* 課題
抜粋を読んで、次の問いに答えなさい。
(a) この本の原題は何か。
(b) 著者は何の専門家か。
(c) テキサス大学の研究では、何人以上の学生が対象になったか。

##### 提供された抜粋

この本、センセーショナルなタイトルなのですが、原題は”THE TELL"。
洋書のタイトルって、けっこうシンプルなものが多いですよね。
でも、『卒アル写真で将来はわかる』のほうが、少なくとも日本では売れそうだ……
このタイトルを見て、僕は「また、そんな与太話で売ろうとして、あざとい商売だな……」と思ったのですよ。
根拠もなく、著者の思い込みで、偏見を植え付けるような「血液型と性格」みたいな本なのではないか、と。
ところが、読んでみると、著者は心理学の専門家であり、紹介されている事例は、すべて、実験の結果に基づくものだったのです。
あまり見栄えが良くない僕としては、「うーむ……」と、いささか辛い気分には陥ってしまったのですけど。
オースティンのテキサス大学で行われた研究では、100人以上の学生を対象に、二枚ずつ写真撮影をおこなった。一枚目は好きなポーズを取ってもらって、全身の写真を撮った。いわゆる自然体な写真だ。二枚目は、気をつけの姿勢で立ち、無表情でカメラをまっすぐ見つめてもらった。いわゆる証明写真と言ってもいい。

##########
##### データ行

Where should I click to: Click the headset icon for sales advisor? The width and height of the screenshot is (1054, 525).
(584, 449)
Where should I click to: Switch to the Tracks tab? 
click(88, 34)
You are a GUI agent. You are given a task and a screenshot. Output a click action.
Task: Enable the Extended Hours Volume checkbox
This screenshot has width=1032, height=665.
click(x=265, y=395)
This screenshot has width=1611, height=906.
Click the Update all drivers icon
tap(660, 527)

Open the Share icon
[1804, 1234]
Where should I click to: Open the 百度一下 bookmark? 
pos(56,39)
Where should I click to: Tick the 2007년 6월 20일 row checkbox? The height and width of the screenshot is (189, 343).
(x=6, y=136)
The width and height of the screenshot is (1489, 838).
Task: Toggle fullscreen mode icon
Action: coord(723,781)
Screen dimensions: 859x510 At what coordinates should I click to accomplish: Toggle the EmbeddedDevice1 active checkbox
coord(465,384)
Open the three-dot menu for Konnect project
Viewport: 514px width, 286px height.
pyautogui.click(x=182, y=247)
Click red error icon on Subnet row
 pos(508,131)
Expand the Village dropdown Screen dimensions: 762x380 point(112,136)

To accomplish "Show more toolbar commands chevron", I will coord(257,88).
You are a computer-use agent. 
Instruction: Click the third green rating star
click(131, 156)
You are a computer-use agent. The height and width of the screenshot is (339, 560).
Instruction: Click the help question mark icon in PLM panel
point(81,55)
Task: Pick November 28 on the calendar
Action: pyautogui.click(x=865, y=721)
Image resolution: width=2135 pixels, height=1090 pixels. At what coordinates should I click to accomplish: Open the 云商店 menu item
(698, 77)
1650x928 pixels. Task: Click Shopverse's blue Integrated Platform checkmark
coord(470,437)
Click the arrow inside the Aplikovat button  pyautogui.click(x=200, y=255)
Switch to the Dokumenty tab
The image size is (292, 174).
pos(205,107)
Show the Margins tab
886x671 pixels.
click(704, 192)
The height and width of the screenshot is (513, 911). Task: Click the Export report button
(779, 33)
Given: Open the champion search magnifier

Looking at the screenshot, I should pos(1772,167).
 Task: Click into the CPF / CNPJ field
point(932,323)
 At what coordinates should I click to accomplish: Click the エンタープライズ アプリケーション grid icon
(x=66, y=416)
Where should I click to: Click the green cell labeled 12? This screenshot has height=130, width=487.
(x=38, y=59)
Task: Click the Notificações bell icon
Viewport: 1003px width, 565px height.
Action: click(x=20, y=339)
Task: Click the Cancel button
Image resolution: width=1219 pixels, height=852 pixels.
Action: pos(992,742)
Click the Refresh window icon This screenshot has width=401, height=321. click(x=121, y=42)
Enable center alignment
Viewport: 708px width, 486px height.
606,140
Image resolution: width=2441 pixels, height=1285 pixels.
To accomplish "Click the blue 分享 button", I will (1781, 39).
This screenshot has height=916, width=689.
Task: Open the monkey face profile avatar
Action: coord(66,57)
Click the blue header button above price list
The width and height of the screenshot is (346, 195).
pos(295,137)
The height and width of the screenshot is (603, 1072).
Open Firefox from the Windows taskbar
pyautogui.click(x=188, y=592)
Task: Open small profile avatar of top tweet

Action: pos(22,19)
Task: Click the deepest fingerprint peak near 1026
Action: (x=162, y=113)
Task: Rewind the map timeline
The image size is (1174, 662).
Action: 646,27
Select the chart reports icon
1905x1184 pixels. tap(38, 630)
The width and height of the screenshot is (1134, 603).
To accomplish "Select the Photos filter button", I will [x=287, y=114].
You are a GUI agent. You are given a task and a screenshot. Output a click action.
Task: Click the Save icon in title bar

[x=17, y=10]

##########

* 解答
(a) THE TELL
(b) 心理学
(c) 100人以上